Exercise directions: In the passage on the Unified Activity Management project, where is the project carried out?

Source passage:

Segment Open

At the other end of the spectrum are formal
business-process-workflow systems. These systems direct processes and
the people involved in them, but are overly rigid for most everyday
business activities. (3,4) A middle ground between e-mail and workflow
systems would better suit many collaborative activities.
The goal of the Unified Activity Management (UAM) project at IBM
Research is to define a new model for collaborative work based on a
shared semantic representation of collaborative activities. (5-7)
"Activities" as used here refers to a digital schema-based
representation that describes the properties of a collaborative work
project and semantically relates the people, artifacts, tools, events,
and other elements which are involved in carrying out the project.
Examples of activities include organizing a large event or conference,
responding to a request for proposals, and resolving a trouble ticket
(mechanism used in an organization to detect, report, and resolve a
problem). The activity model and how it is used to support business
applications is described in depth in a companion paper in this issue.
(1)
The UAM approach
The objective of the UAM project (8) is to design a system that
supports collaborative work processes, with multiple people coordinating
their work in order to accomplish a shared goal. Our work is based on
the assumption that there is a great potential benefit in supporting the
non-structured aspects of everyday business activities, those that are
not managed by workflow processes and existing corporate applications.
These kinds of activities are often managed by using handwritten notes,
e-mail, telephone conversations, and other informal means. This
objective has led to a number of choices in how activities are
represented.
First, we believe that activity representations should have
semantics and structure. For instance, each activity has a creator, a
title, a description, and a set of people involved in its execution,
each with a potentially different role (participant, observer, etc.).

Segment Closed

Supplied records:
Segment Open

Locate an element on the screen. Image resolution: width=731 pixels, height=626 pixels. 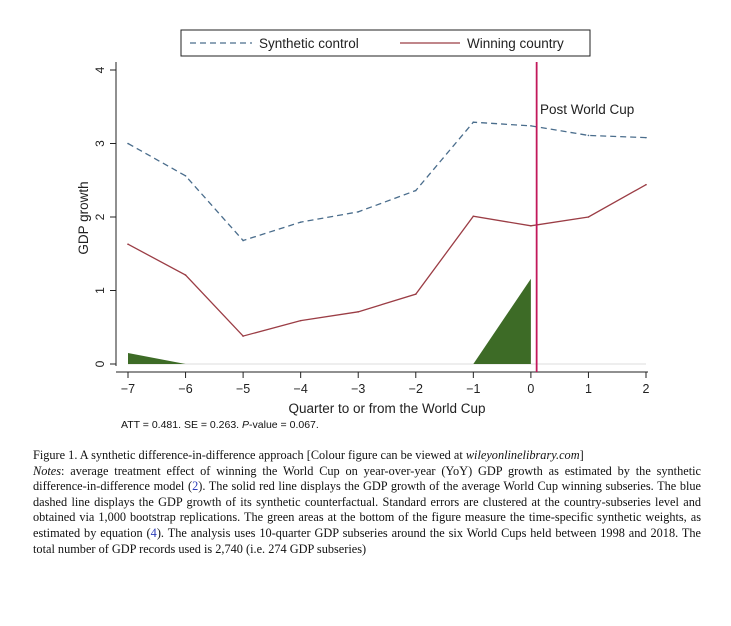
x-tick-label: 1 is located at coordinates (588, 389).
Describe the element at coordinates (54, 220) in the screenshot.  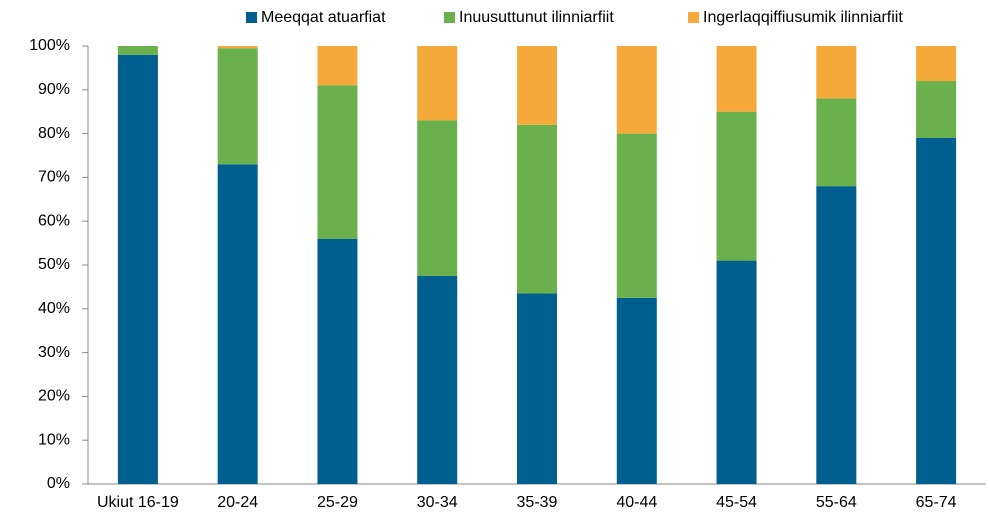
I see `y-tick-label: 60%` at that location.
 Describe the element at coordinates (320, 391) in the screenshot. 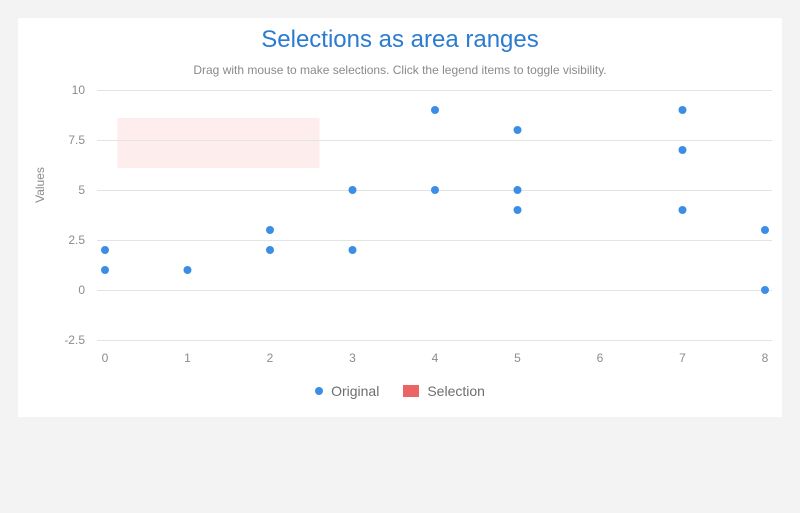

I see `legend-marker-original` at that location.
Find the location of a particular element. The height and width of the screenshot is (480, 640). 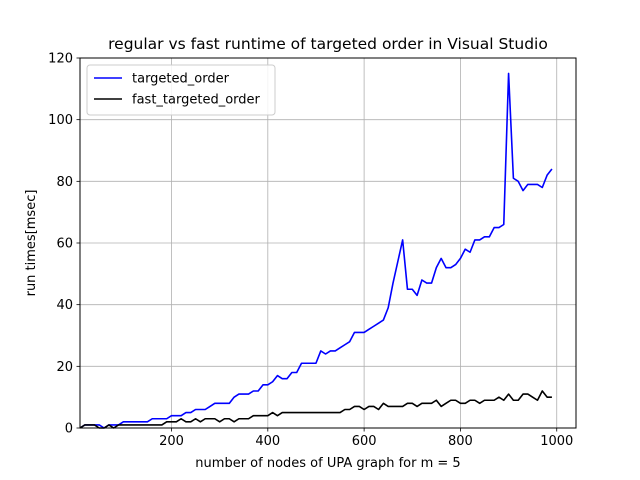

x-tick-label: 1000 is located at coordinates (556, 442).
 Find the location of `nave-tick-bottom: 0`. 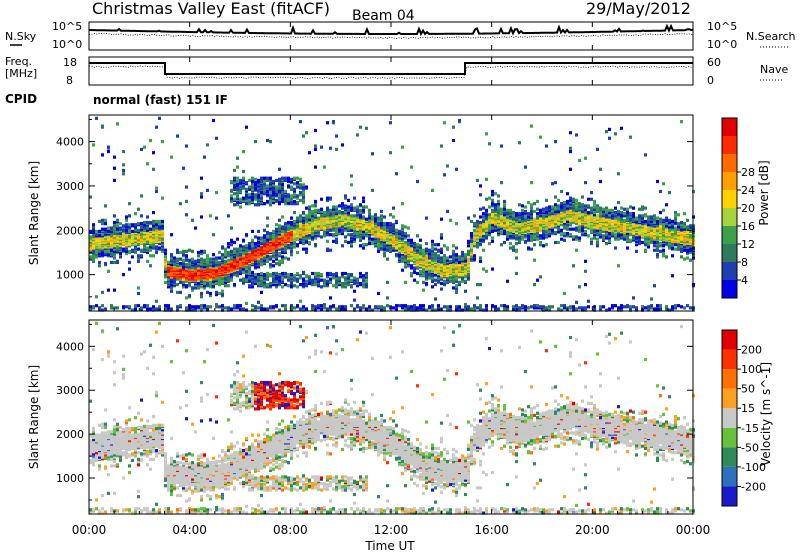

nave-tick-bottom: 0 is located at coordinates (710, 80).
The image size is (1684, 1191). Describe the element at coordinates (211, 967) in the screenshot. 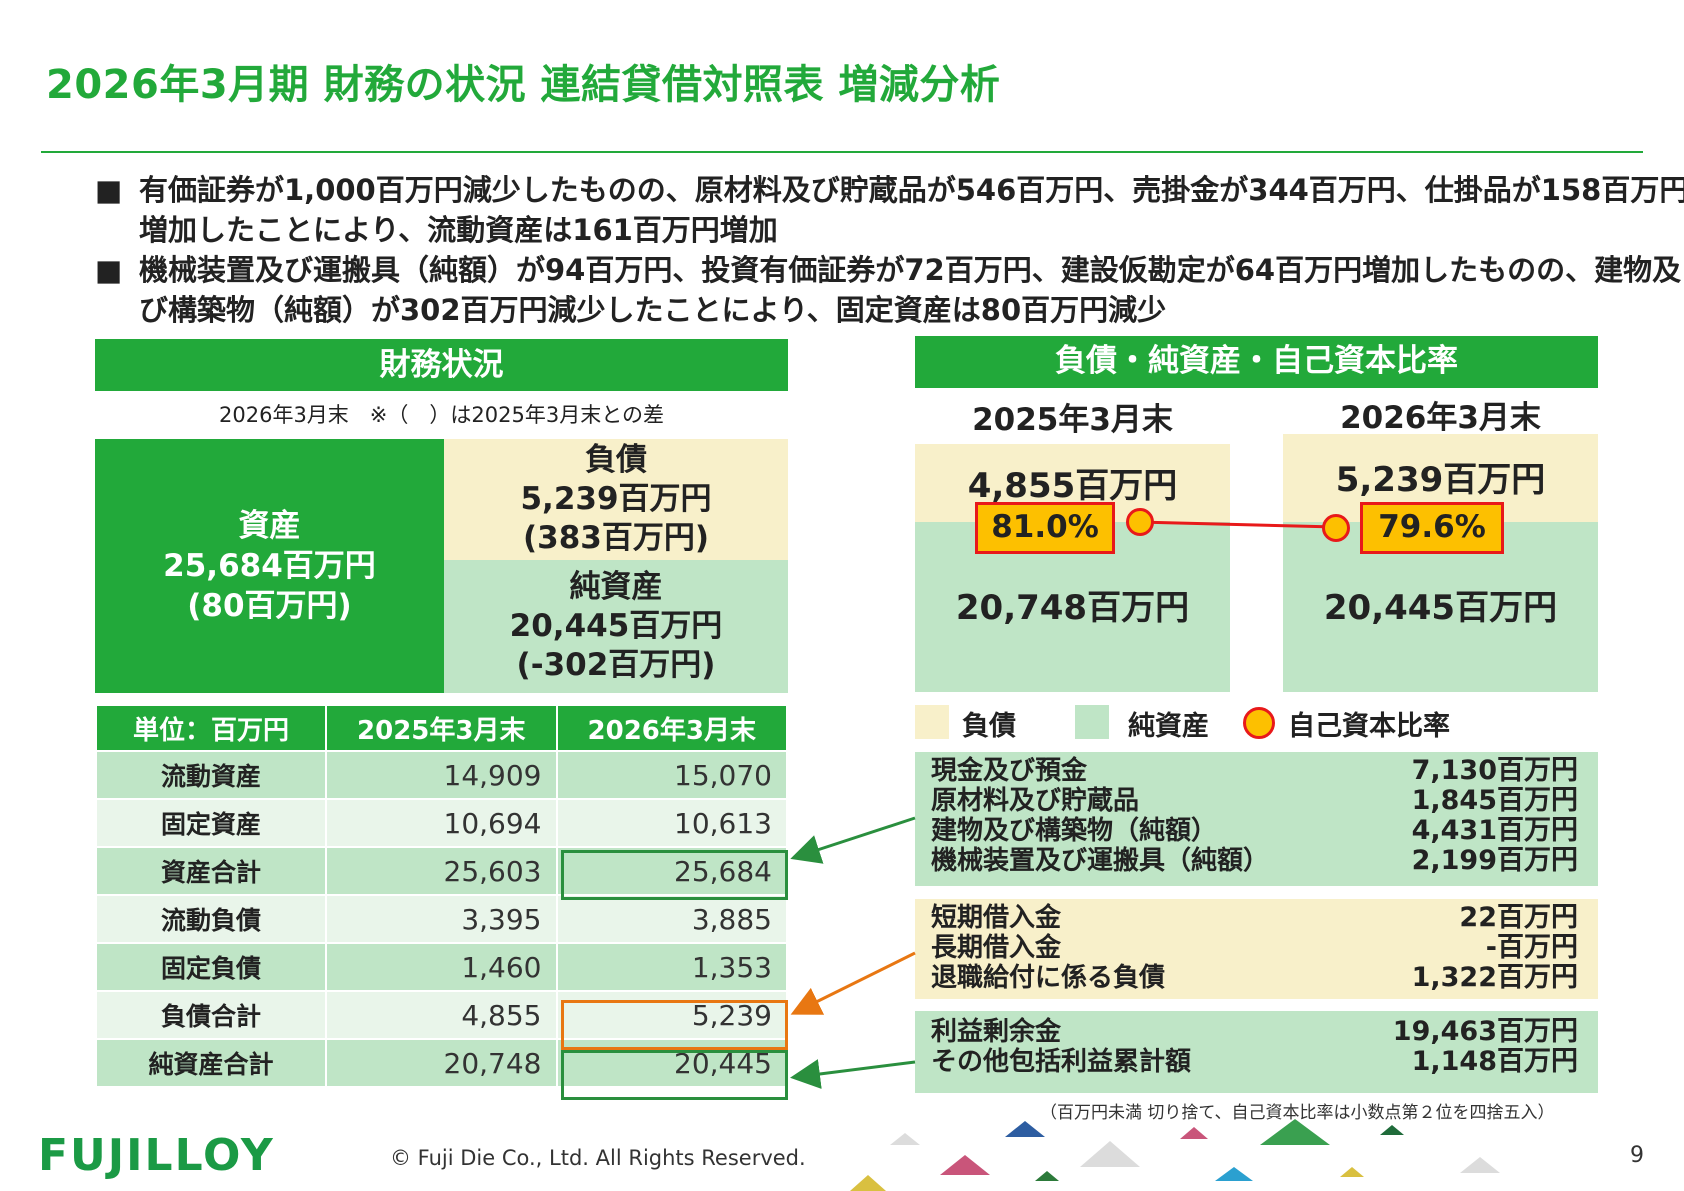

I see `row-label: 固定負債` at that location.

Segment Closed

Result for this exercise: At IBM Research.